Task Complexity and Data Enrichment
Behavioral analyses indicate that synthesized tasks exhibit greater compositional and operational complexity versus original data, promoting longer horizons and richer, multi-turn dependencies (see Figures 6 and 7 for BFCL case studies and interaction turn distributions). AppWorld tasks generated by CoEvolve feature more intricate control-flow and state alignment challenges compared to baseline tasks (Figure 6).
Implications and Future Directions
The practical implication is clear: closed-loop, signal-driven data evolution supports both enhanced final policy performance and efficient, scalable training for LLM agents, closing much of the gap between open and closed-source models. Theoretically, CoEvolve exemplifies a curriculum learning instantiation tailored via endogenous agent performance signals and establishes a blueprint for self-adaptive RL pipelines at scale.

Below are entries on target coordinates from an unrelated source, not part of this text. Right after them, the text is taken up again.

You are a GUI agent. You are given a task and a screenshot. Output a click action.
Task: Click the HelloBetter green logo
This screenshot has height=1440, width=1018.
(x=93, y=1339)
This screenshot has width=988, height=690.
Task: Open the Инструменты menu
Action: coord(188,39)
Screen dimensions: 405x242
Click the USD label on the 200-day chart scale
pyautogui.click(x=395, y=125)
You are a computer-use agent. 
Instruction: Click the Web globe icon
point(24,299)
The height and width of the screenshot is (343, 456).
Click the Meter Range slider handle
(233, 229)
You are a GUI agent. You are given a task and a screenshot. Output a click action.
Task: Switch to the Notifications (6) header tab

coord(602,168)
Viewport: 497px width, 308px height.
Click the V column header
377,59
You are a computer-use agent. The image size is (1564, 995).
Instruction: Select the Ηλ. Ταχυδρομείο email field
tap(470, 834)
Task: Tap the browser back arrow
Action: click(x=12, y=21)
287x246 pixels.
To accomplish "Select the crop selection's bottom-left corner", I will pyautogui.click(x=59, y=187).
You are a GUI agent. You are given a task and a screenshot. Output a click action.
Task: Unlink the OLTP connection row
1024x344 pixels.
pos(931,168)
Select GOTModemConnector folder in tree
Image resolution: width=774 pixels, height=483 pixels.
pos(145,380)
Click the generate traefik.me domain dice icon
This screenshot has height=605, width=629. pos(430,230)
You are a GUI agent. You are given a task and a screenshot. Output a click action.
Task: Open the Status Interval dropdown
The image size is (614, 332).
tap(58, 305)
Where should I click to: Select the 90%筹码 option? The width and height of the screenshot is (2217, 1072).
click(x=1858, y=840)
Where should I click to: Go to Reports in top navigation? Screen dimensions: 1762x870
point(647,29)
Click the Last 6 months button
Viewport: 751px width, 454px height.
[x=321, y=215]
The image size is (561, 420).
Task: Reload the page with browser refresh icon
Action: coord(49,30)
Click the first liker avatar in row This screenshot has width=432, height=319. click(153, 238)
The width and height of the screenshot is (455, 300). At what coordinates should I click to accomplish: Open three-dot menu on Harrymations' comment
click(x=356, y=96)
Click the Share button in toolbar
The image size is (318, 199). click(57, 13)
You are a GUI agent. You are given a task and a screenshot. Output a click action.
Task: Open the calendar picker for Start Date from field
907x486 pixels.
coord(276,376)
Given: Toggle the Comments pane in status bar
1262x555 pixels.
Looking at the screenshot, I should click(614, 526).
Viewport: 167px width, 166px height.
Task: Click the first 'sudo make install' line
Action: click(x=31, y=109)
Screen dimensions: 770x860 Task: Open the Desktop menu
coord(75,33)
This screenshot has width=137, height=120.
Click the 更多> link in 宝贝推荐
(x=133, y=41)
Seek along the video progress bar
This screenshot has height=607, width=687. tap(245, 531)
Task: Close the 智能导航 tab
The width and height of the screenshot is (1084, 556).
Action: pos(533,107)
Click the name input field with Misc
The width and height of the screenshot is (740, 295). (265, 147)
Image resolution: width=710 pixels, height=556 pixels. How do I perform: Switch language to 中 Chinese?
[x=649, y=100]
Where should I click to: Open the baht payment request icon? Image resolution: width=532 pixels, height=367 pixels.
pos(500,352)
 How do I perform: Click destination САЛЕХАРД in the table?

Potential future directions include:
- Expansion and diversification of feedback signals, e.g., by leveraging uncertainty quantification and richer behavioral metrics.
- Robustification of the early-stage feedback loop to mitigate noise when agent competence is low.
- Safety-critical extensions involving human oversight, adversarial filtering, or automated risk-sensitive validation.
Conclusion
CoEvolve substantiates that agent-data mutual evolution, operationalized as a structured, closed-loop RL process, enables consistent and robust improvements in LLM agent learning across domains. The framework provides a scalable, annotation-free pathway for curriculum adaptation, with both efficiency and generalization advantages over static or open-loop synthetic RL training approaches. The proposed paradigm is poised to inform subsequent developments in continual agent learning, self-improving systems, and deployment-safe RL for complex, interactive environments.